ERIC Number: ED250135
Record Type: RIE
Publication Date: 1982
Reference Count: 0
Bill of Rights in Tribal Constitutions. [First Draft].
Rusco, Elmer R.
Because Native American societies are held by United States courts to possess rights of self-government where these rights have not been explicitly withdrawn, the constitutions of 280 Native American governments in the United States (exclusive of 219 in Alaska) were examined as they existed in September 1981 to determine the extent and character of provisions dealing with civil liberties.
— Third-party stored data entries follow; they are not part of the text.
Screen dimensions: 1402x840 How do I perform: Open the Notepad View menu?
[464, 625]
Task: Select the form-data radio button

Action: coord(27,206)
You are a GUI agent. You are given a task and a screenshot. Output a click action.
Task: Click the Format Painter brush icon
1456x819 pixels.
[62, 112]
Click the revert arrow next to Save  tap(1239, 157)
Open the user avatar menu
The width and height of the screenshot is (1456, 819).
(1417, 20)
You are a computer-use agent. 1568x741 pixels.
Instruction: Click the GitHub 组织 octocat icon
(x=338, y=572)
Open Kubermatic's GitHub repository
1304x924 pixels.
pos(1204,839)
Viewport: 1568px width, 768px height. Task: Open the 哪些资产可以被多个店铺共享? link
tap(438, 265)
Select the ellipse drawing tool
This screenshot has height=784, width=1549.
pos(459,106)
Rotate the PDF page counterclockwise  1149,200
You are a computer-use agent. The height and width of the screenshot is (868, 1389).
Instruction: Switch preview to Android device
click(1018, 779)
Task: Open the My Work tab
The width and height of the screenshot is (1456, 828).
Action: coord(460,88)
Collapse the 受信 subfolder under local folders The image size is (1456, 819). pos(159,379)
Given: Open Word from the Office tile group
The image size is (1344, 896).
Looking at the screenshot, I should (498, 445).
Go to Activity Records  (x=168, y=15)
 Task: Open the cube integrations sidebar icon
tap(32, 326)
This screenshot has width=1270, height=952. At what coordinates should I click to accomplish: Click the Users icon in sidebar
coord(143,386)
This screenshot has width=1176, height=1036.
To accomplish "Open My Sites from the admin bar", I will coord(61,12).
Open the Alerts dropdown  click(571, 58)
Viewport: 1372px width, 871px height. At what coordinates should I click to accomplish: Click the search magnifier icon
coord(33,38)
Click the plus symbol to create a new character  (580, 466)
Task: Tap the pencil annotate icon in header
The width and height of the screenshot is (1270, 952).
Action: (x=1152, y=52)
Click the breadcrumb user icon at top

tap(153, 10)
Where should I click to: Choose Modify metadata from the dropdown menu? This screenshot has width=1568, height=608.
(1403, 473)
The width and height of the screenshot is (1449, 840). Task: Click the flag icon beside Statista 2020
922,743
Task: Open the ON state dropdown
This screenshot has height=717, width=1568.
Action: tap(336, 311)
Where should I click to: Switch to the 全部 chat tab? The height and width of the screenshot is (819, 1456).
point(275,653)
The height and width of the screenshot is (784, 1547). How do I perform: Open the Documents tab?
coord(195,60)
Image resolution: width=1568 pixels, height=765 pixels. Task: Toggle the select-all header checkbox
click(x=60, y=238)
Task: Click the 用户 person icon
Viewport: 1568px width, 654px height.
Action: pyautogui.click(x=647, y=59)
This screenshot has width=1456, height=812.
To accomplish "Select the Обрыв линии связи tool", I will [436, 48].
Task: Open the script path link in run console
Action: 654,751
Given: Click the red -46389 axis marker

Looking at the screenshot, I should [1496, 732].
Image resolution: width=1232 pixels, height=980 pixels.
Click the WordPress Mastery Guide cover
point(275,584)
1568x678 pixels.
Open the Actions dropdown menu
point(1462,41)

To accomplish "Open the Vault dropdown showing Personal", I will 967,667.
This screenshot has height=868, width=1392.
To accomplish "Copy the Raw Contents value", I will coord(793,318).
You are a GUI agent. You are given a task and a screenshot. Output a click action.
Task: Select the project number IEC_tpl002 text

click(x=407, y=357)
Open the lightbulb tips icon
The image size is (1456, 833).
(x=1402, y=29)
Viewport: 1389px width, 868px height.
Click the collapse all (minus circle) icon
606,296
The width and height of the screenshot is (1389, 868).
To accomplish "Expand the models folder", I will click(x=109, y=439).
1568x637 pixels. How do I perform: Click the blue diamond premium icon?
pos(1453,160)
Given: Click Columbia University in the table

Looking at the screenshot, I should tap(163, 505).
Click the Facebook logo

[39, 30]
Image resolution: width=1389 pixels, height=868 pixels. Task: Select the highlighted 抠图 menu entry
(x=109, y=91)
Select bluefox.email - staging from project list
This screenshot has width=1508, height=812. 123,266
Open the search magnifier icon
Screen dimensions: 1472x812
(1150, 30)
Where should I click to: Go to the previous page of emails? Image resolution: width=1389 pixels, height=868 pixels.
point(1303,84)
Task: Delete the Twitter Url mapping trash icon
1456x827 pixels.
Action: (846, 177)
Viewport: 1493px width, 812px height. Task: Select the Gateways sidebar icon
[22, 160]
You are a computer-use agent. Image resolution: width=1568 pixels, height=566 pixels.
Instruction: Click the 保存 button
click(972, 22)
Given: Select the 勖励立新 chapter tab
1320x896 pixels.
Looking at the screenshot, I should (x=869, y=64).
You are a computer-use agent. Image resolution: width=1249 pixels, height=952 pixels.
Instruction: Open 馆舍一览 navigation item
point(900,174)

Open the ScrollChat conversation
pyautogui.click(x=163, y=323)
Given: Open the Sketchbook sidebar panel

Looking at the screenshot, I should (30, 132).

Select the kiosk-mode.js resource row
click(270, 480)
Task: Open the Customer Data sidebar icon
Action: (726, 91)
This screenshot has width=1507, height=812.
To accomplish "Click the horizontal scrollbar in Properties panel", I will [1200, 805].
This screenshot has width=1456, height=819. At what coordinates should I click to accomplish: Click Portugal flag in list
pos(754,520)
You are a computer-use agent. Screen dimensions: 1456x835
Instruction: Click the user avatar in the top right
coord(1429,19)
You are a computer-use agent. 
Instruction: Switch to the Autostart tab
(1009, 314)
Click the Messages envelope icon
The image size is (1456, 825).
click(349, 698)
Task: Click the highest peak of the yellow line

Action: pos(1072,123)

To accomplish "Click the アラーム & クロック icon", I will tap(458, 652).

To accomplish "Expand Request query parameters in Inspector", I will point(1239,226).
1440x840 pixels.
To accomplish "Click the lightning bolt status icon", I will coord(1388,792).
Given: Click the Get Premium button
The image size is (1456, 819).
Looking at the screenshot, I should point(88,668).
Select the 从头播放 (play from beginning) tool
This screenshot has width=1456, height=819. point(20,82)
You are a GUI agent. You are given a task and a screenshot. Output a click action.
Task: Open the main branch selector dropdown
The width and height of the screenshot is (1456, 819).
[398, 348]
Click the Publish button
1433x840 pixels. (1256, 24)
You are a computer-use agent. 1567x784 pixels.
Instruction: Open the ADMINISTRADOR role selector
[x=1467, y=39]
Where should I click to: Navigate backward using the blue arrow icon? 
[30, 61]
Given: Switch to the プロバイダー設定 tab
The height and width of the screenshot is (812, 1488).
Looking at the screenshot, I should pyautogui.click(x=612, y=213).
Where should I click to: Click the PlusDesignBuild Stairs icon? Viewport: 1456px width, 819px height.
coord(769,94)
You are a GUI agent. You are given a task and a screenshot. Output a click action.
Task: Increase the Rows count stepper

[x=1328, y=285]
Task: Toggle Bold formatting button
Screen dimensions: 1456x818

Findings showed that, in addition to including general provisions for civil liberties and incorporating the Indian Civil Rights Act of 1968, many tribal constitutions also listed specific rights (First Amendment rights, guarantees of equality, protection for property rights, due process of law, discrimination by gender, rights of the accused) which members and/or other persons have against tribal governments. However, the number of such specific rights was less for almost all tribal constitutions than for the United States Constitution. It is recommended that Native Americans seriously study how to strengthen constitutional protection for individual liberties without undermining tribal self-government, survey the state of civil liberties on reservations today, develop remedies beyond the writ of habeas corpus for civil liberties violations, and consider the use of the Bureau of Indian Affairs as trustee for tribes to protect the civil liberties of individuals. (NEC)
Publication Type: Reports - Research; Historical Materials; Speeches/Meeting Papers
Education Level: N/A
Authoring Institution: N/A
Identifiers: Bill of Rights; Indian Civil Rights Act 1968; Tribal Law; United States Constitution
Note: Paper presented at the Annual Meeting of the American Anthropological Association (Washington, DC, December 3-7, 1982).